Tuesday, June 30, 2009

I just finished a 2003 reprinting of Peter Thompkins _The Secret Life of Plants_. Clearly much of the research work at Borderlands in general and in Gerry Vassilatos' books in particular intersects heavily with this work. Amoung other things, Thompkins gives treatment to the electronic+plant sensors of L. George Lawrence, touches on Wilhelm Reich and Rudolf Steiner, and has one of the better chapters on Radionics I've read so far including an overview of Abrams, Drown, Hieronymous, and De La Warr. Since the book is more of a survey of the field than anything else, the bibliography is the most interesting part. If anything, I'm disapponted the book hasn't been updated since 1973. There is plenty more in this book concerning electric-like/magnetic-like/plasma-like species of light/energy with profound interactions with biological systems, but again with no solid theoretical underpinnings - only phenomenology. Here is the new list of threads to go searching down:

Wiggelsworth, Pathometric Association
Hisatoki Komaki
Kervran
Magnetite, ferrous powder
Prof. E.J.Lund
Otto Rahn
Alexander Gurwitsch
George Washington Crile
John Nash Ott
F.S.C. Northrop
Harold Saxton Burr
Henri Bergson
Hans Driesch
'Problems in Bioenergetics' - Kirlian, Adamenko
V.S. Grishchenko
Thelma Moss
Albrecht von Herzeele
Pierre Baranger
Rudolf Hauschka
Simoneton
Felix Bloch
UKACO
Jakob Boehme
L. George Lawrence
Bioplasma
Mitogenic Rays - Gurwitsch
Sir Jagadais Chandra Bose
Pflunger
Winkler
Giordono Bruno
Spinoza
Gottfried Arnold
Paracelsus
Hans Keyser
Berthelon
Nollet
James Lee Scribner
Prof. William A. Tiller
Hieronymous - Eloptic Rays

Thursday, June 11, 2009

I have recently finished _Secrets of Antigravity Propulsion_ by Paul Laviolette. Here he chronicles the work of Thomas Townsend Brown and further developments along that line of research within the US aerospace industry. He puts forth plenty of experimental results, many of which were new to me, and a theoretical explanation using 'Subquantum Mechanics'. He quotes heavily from Vassilatos concerning Telsa's work with highly non-linear 'disruptive discharge' experiments and claims that the combination of high-K dielectrics, non-linear pulses, and non-linear electrical field shapes are all prerequisites for successful results. While I certainly think this work is interested, I'll leave the megavolt experiments to others. Interestingly, he also brings up Faraday's Homoplanar generator which plays an important theoretical role in Meyl's work.

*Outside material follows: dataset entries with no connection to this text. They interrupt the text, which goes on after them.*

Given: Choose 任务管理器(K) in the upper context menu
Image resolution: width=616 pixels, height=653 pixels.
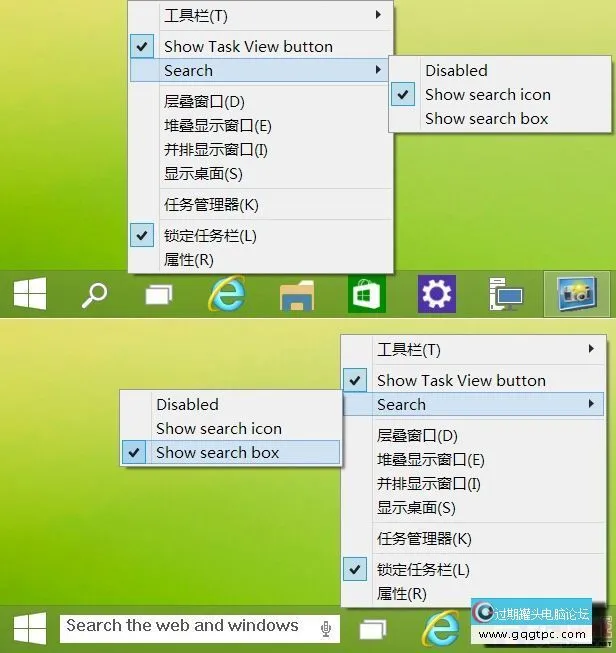Looking at the screenshot, I should click(x=211, y=205).
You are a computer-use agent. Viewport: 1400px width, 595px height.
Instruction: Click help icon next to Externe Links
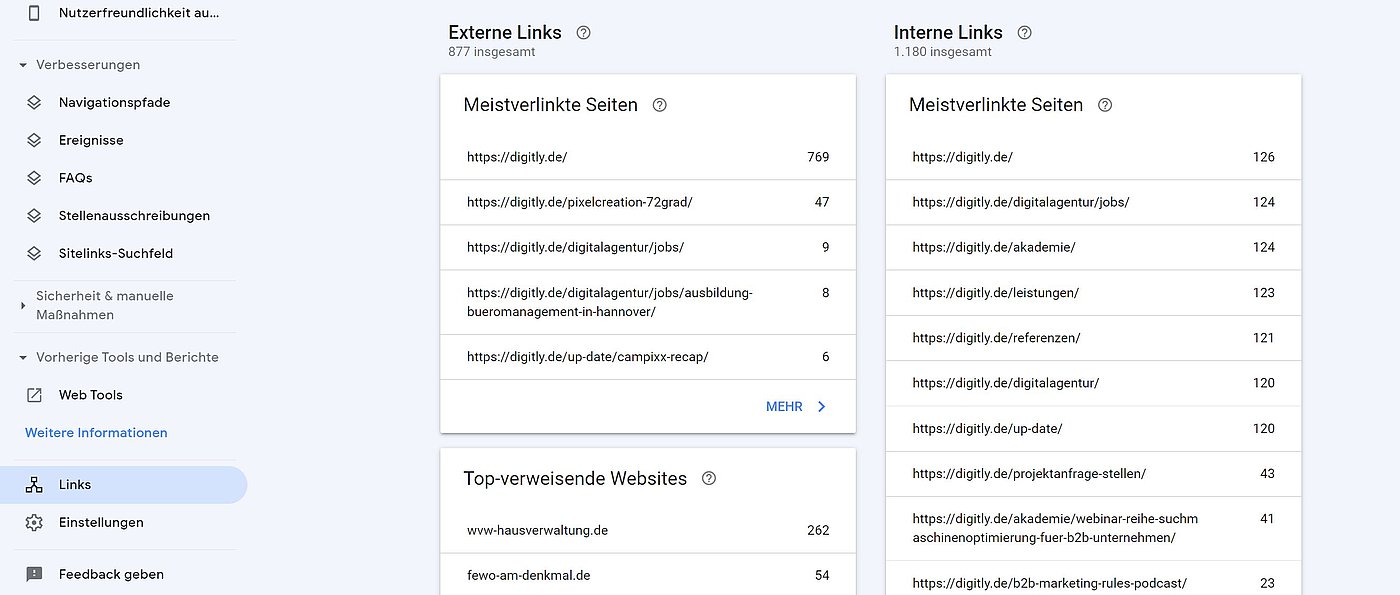pos(584,32)
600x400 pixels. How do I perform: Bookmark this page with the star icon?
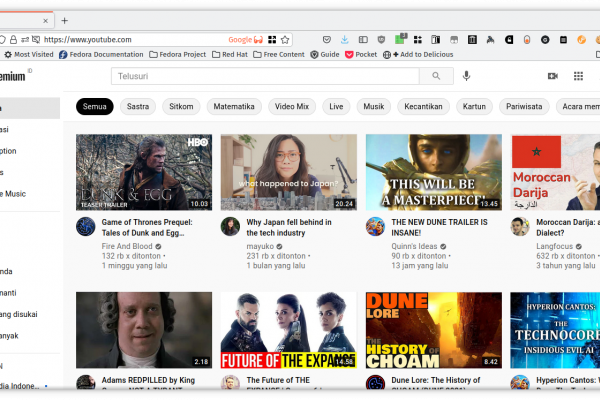(285, 39)
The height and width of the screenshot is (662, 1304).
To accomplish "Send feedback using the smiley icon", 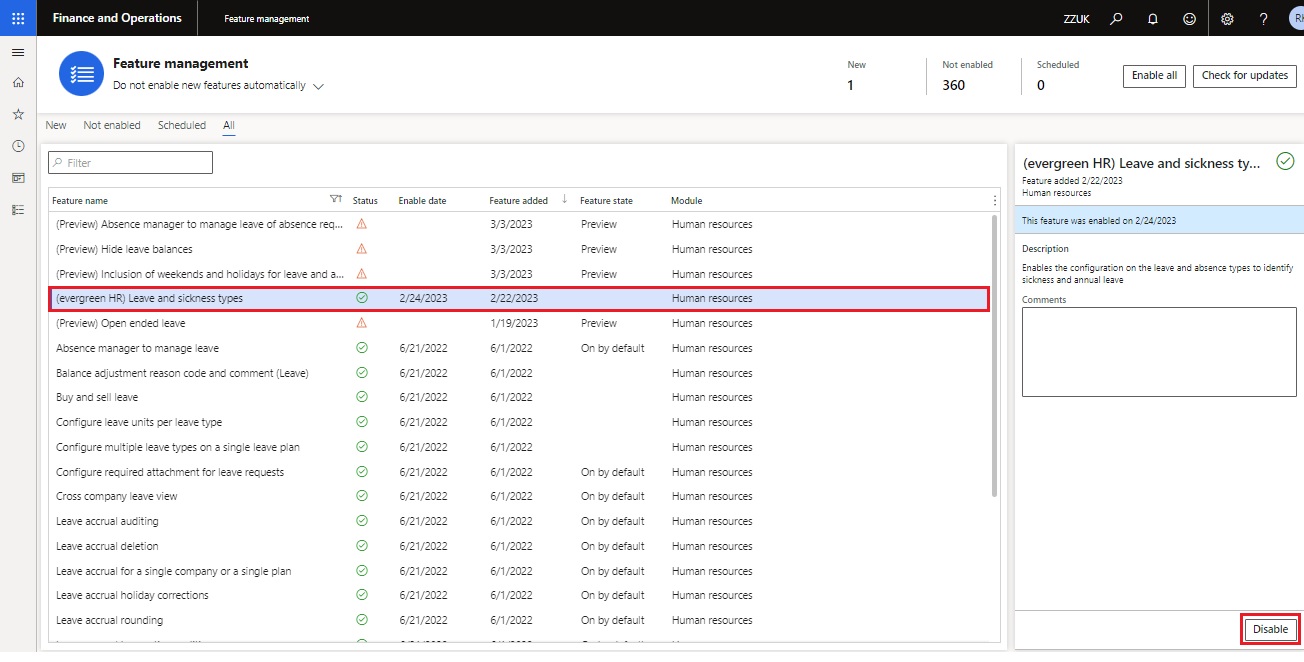I will (x=1189, y=18).
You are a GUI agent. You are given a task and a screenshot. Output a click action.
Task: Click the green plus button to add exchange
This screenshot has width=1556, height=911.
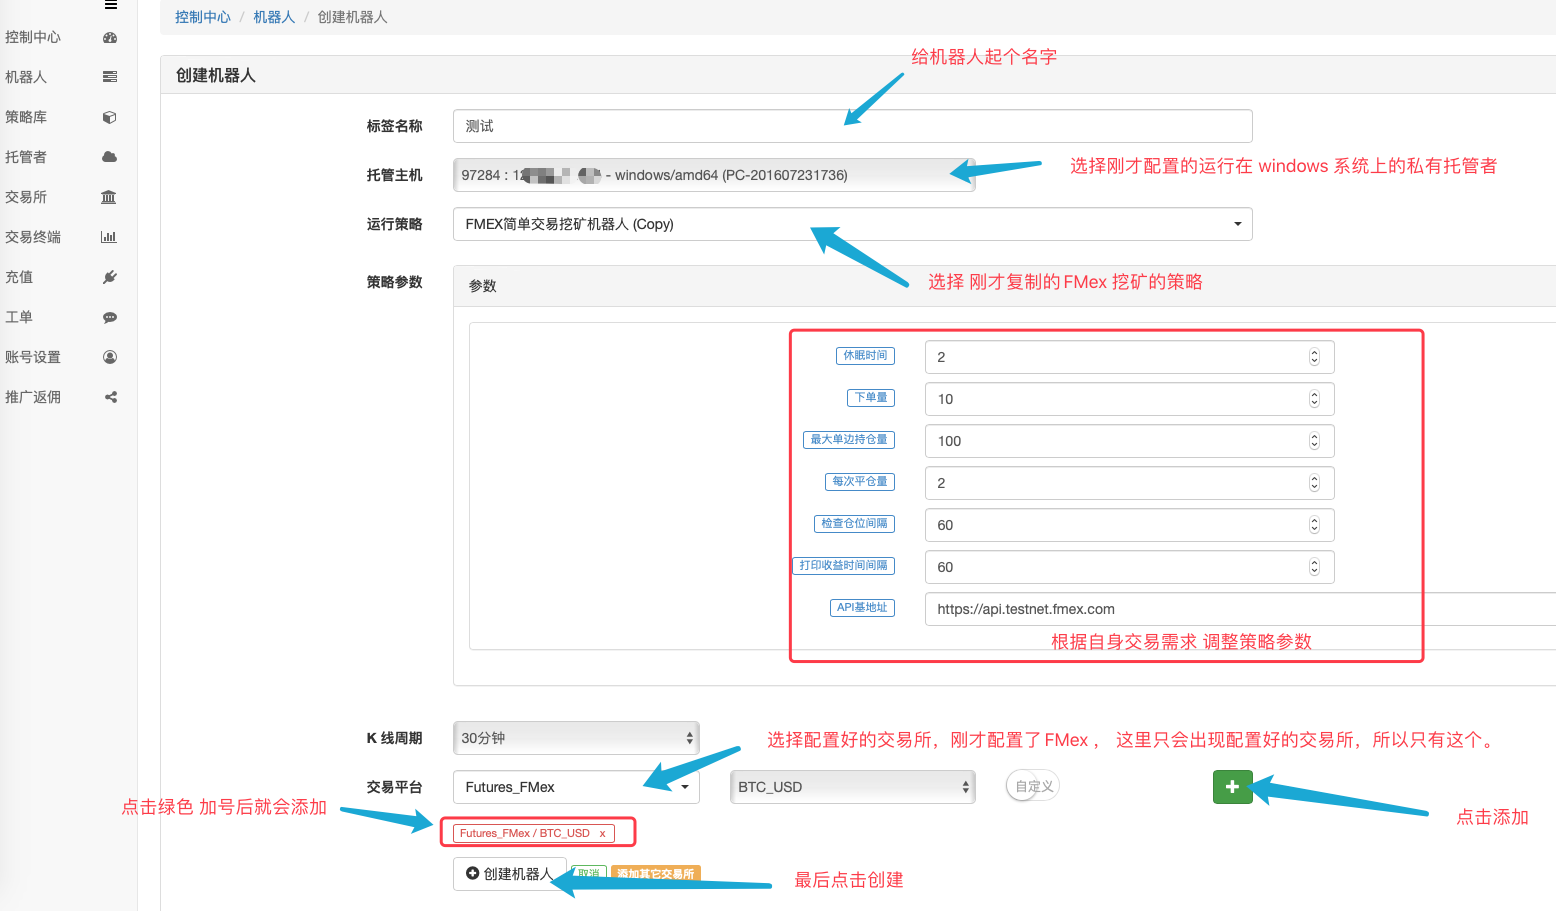pyautogui.click(x=1232, y=787)
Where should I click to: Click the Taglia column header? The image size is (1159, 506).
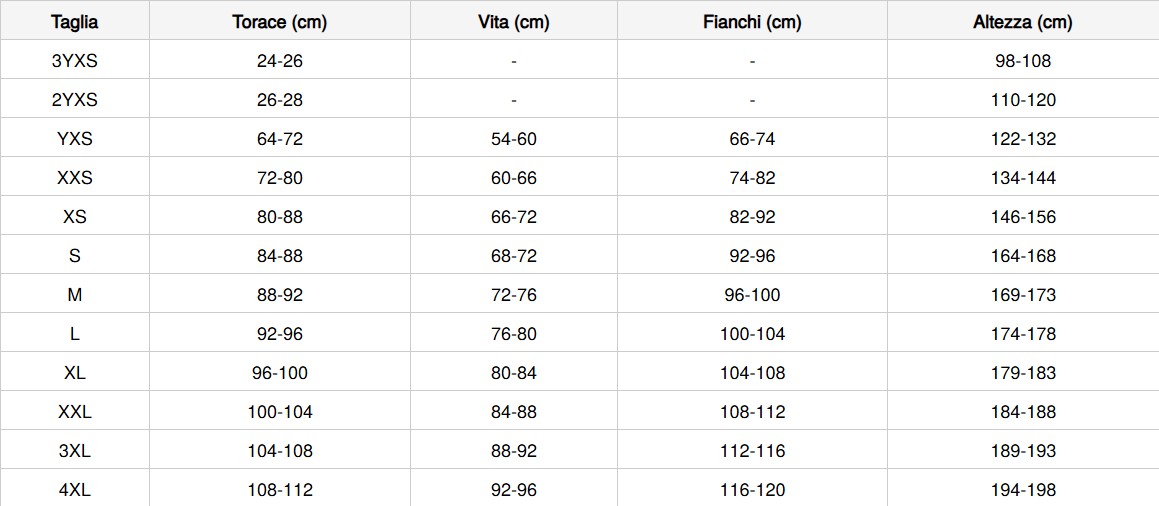[75, 22]
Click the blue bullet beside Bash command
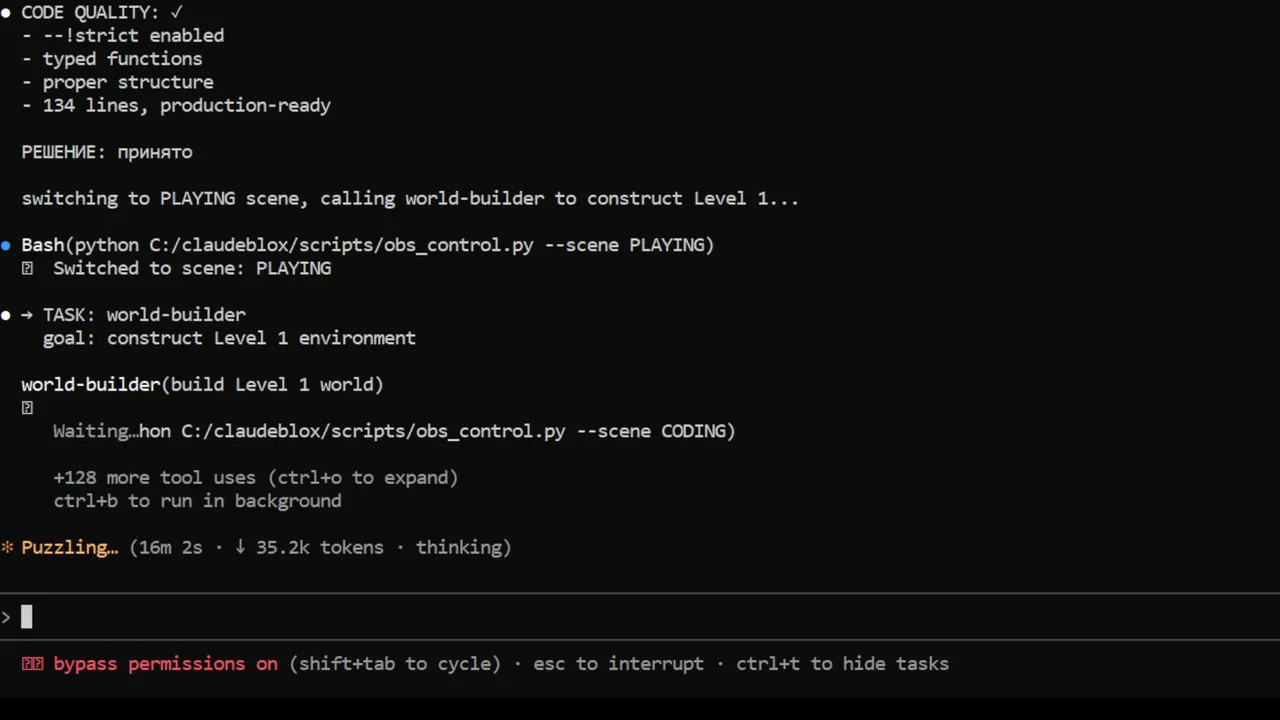The height and width of the screenshot is (720, 1280). coord(6,245)
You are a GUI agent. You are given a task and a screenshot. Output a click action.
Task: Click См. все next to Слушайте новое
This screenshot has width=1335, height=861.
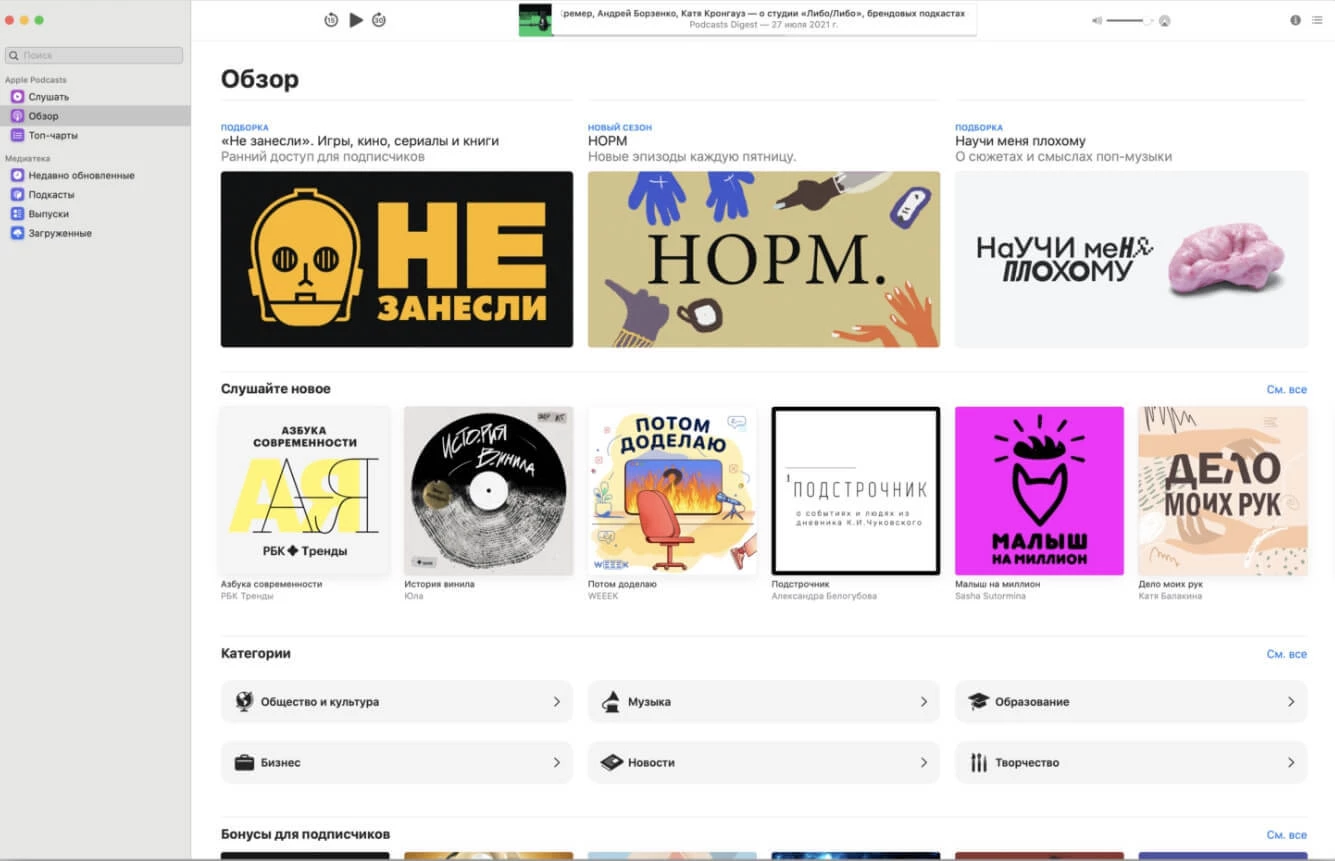coord(1287,390)
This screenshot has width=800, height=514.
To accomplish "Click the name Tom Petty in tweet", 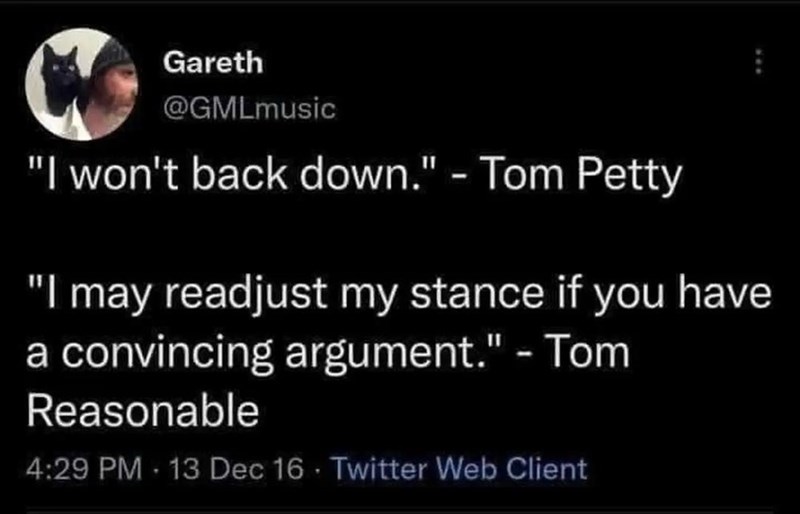I will 577,180.
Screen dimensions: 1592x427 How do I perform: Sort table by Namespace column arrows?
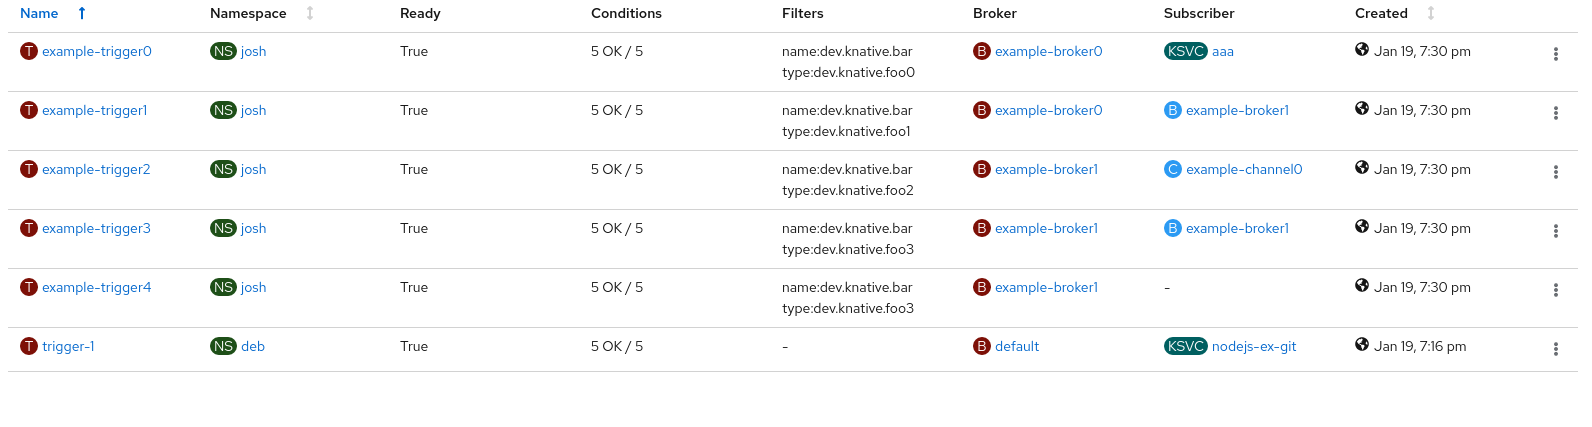pos(310,13)
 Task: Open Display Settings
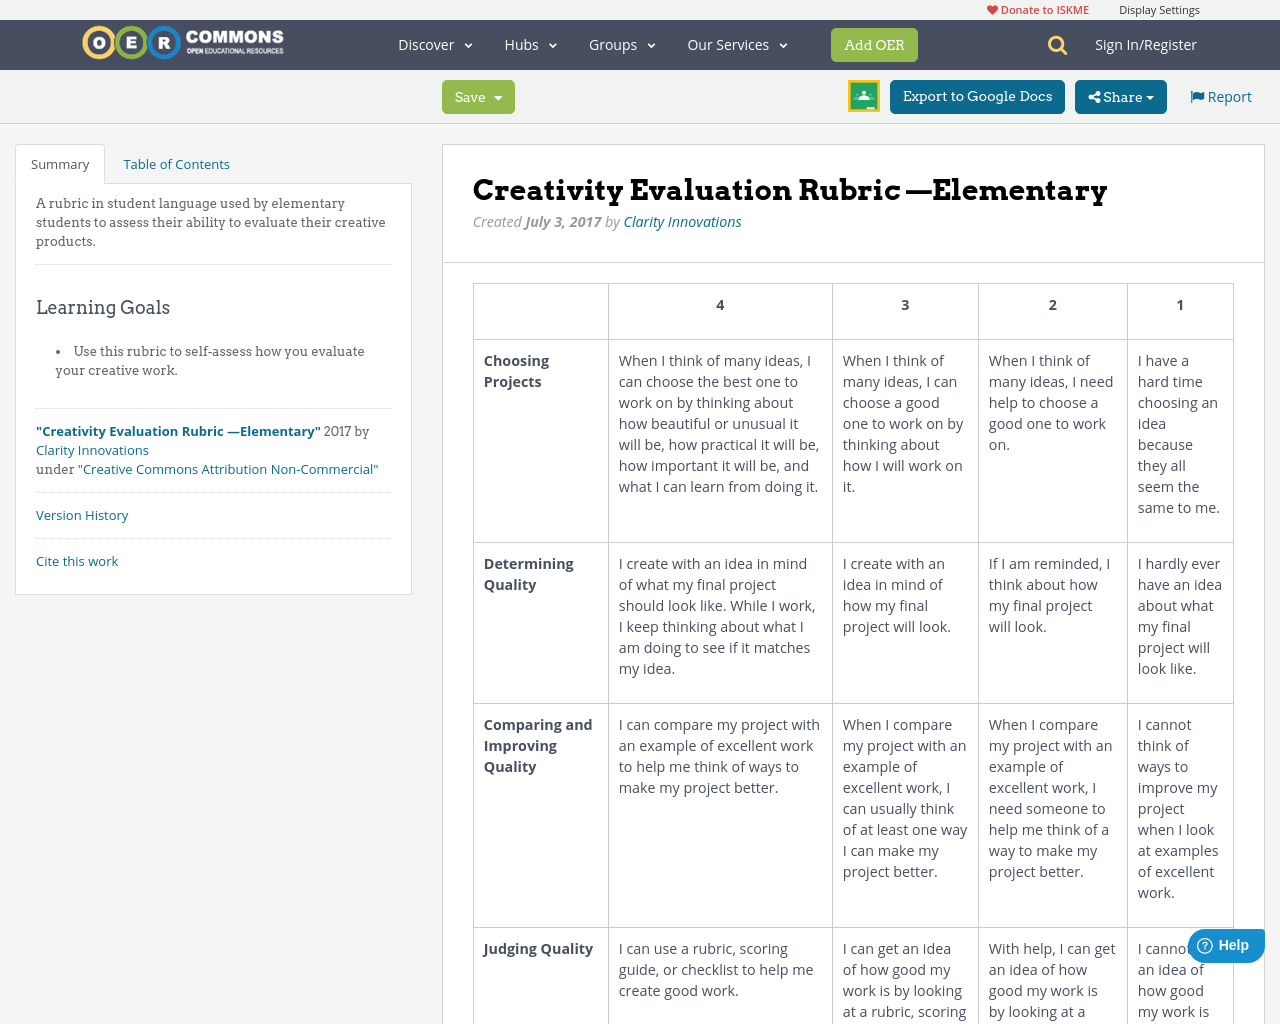tap(1159, 8)
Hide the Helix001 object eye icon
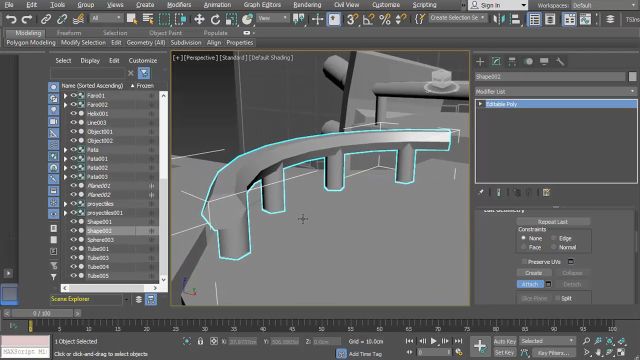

Also, I just finished up _New Worlds Beyond the Atom_ by Langston Day and George De La Warr. Following the line of Ruth Drown's work, De La Warr devised a set of radionic instruments which were capable of making diagnosis, treatment, and photographs of internal organs (and thought-forms) through a combination of radionic tuning (below), operator mental focusing, a static magnetic field (described as a double vortex lying along a particular orientation), and some sort of specimen linked to the subject (blood sample, photograph, etc.). In spite of the complete absense of a workable theory, the photographs are enough to give one serious pause. There is a real phenomena here worthy of further emperical exploration. The various radionic tuners I have come across so far appear to be simply a set of 10+ adjustable capacitors or resistors (rheostats) with one end of each connected to a common metal plate. Although these instruments contain electrical components, their operation is clearly non-electrical in nature. I have another high level overview on radionics coming in a few days, and hopefully that will have some more schematics to look over.